The Credit Card Accountability, Responsibility and Disclosure Act, aka the Credit CARD Act, will go into effect next February, but a few provisions are scheduled to kick in on August 20, about 6 weeks from now. Those provisions include a requirement that credit care issuers give 45 days' notice before an interest rate hike, compared with the 15-day notice currently required now. That'll give consumers time to shop for a new card if they're unhappy with the new rate.

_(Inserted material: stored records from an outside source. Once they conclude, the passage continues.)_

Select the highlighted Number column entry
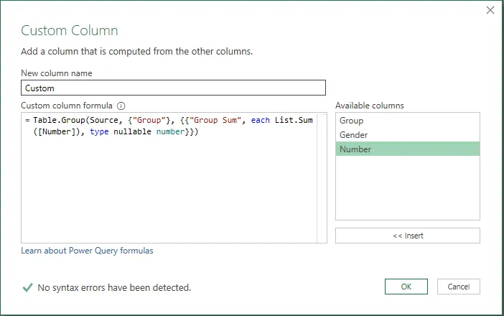The width and height of the screenshot is (504, 316). 408,149
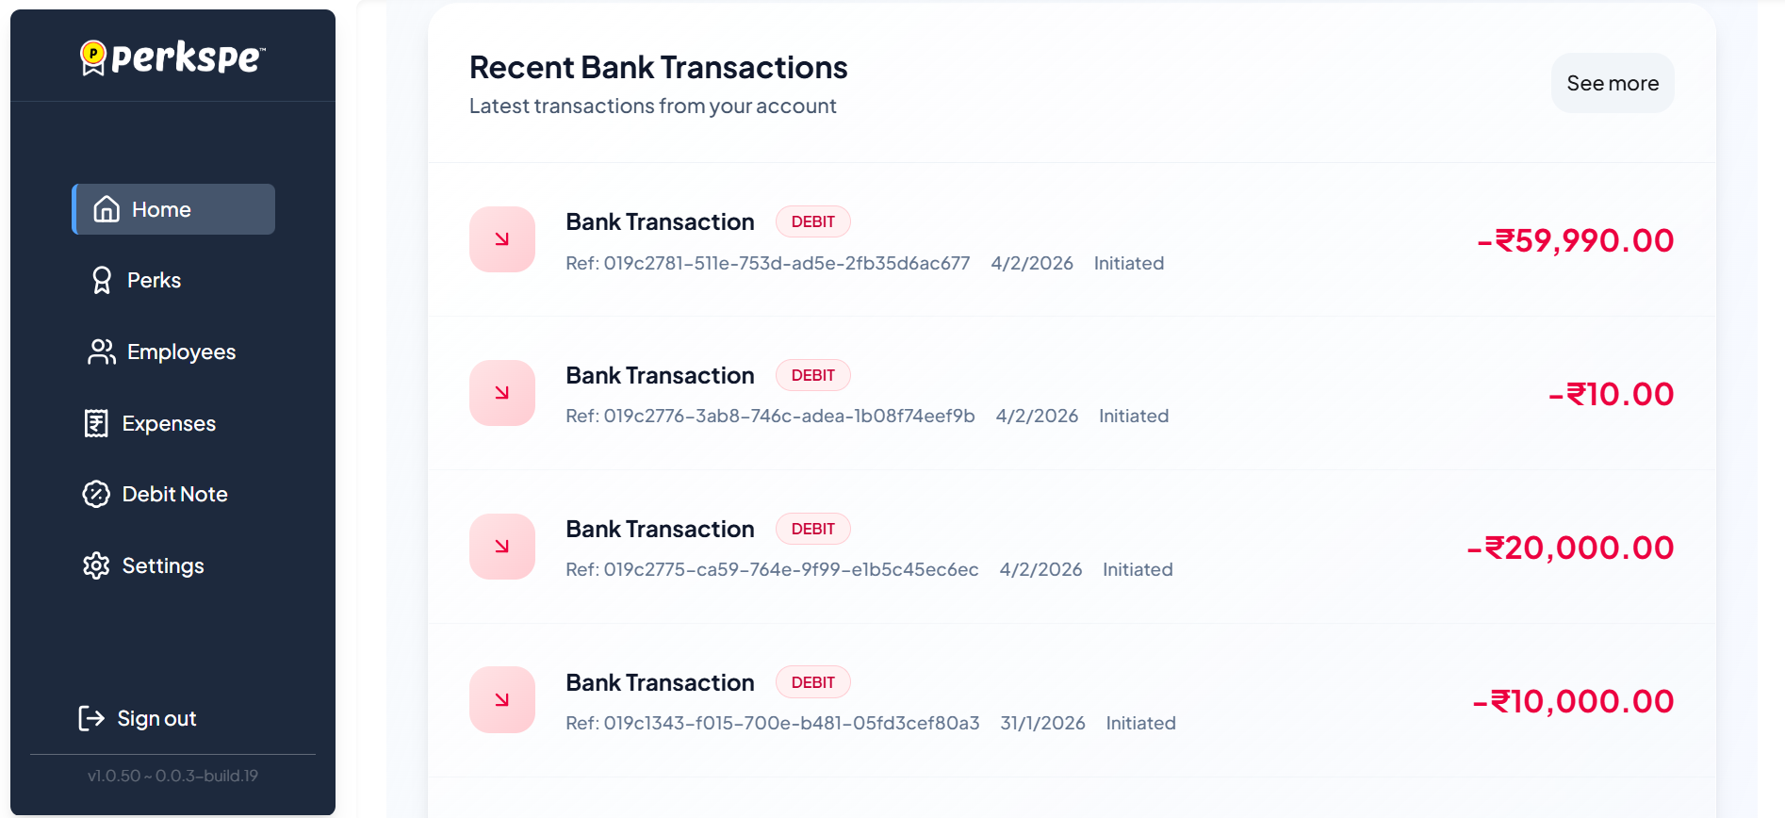This screenshot has height=818, width=1785.
Task: Go to the Employees section
Action: click(181, 352)
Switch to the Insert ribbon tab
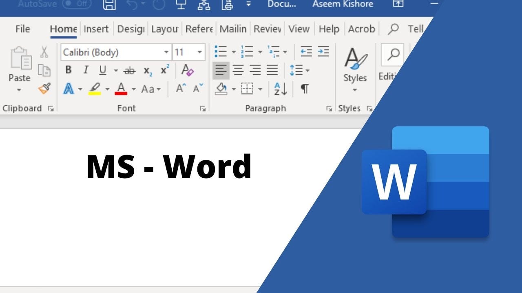522x293 pixels. pos(96,28)
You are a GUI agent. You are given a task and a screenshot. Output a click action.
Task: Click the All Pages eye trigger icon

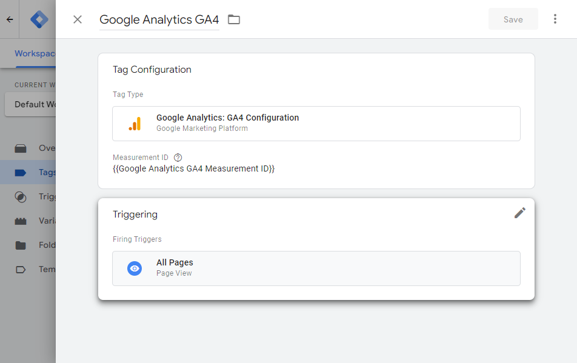pos(135,268)
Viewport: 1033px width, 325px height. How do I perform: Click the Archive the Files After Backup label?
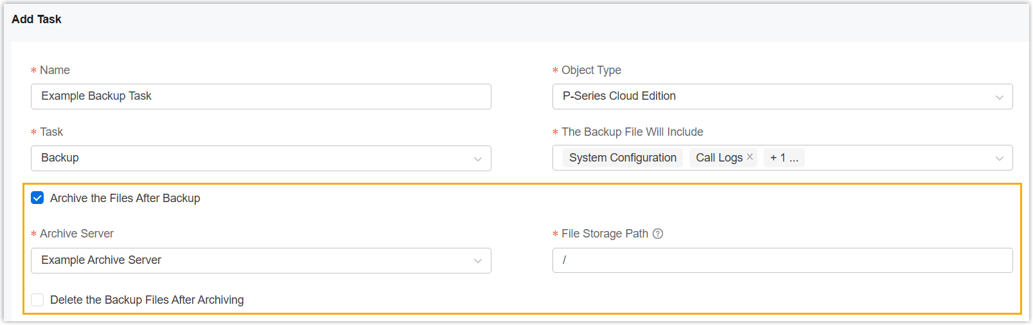click(125, 198)
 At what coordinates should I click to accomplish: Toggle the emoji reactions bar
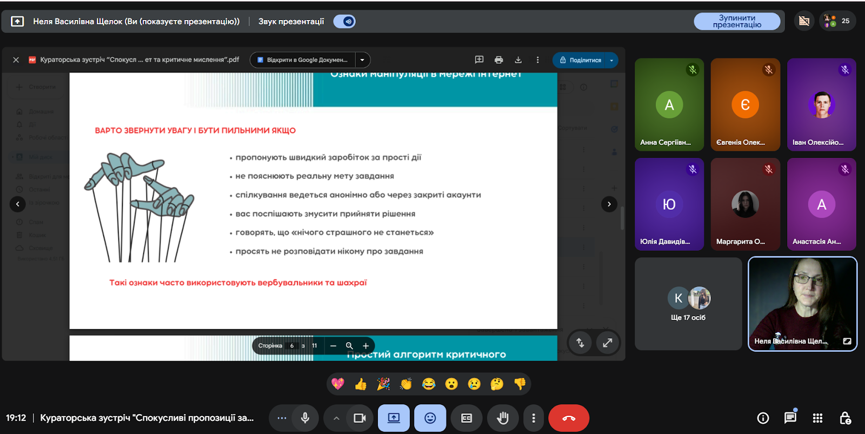[x=430, y=418]
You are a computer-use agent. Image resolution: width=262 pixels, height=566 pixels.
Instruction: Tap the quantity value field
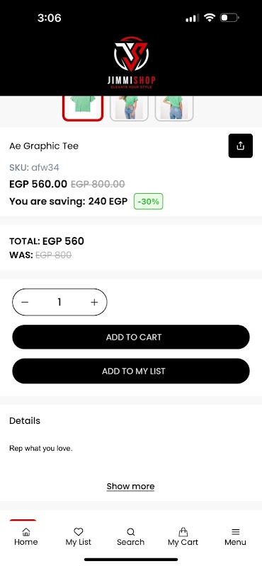pos(59,302)
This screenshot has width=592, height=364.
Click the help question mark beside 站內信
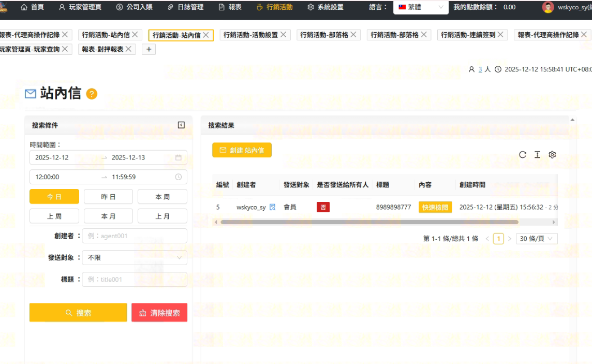coord(92,94)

In recent weeks, however, banks have been sneaking in changes in advance of the new law's effective date. Here are a few, identified by Bill Hardekopf, CEO of www.LowCards.com, and author of The Credit Card Guidebook:
•JP Morgan Chase increased the minimum payment percentage to 5 percent of what's owed, from 2 percent. In one sense, that's good for consumers because it forces a quicker payment of the principal, resulting in lower interest payments overall. But it could throw others–particularly those only able to afford to 2 percent–for a loop. [UPDATE July 15, 2009: Chase says they notifed less than one percent of its customers that their monthly payment would increase this way.–Ed.]
•Chase also increased
its the maximum balance transfer fee and cash advance fee to 5 percent, effective in August. Hardekopf says that's the highest in the industry. Bank of America's balance transfer fee is now 4 percent, up from 3 percent.
•Several banks announced they would be moving to a variable rate from a fixed rate. Simmons Visa Platinum Rewards, for instance, is moving tomorrow to a variable rate of 9.25 percent, from a fixed rate of 8.95 percent.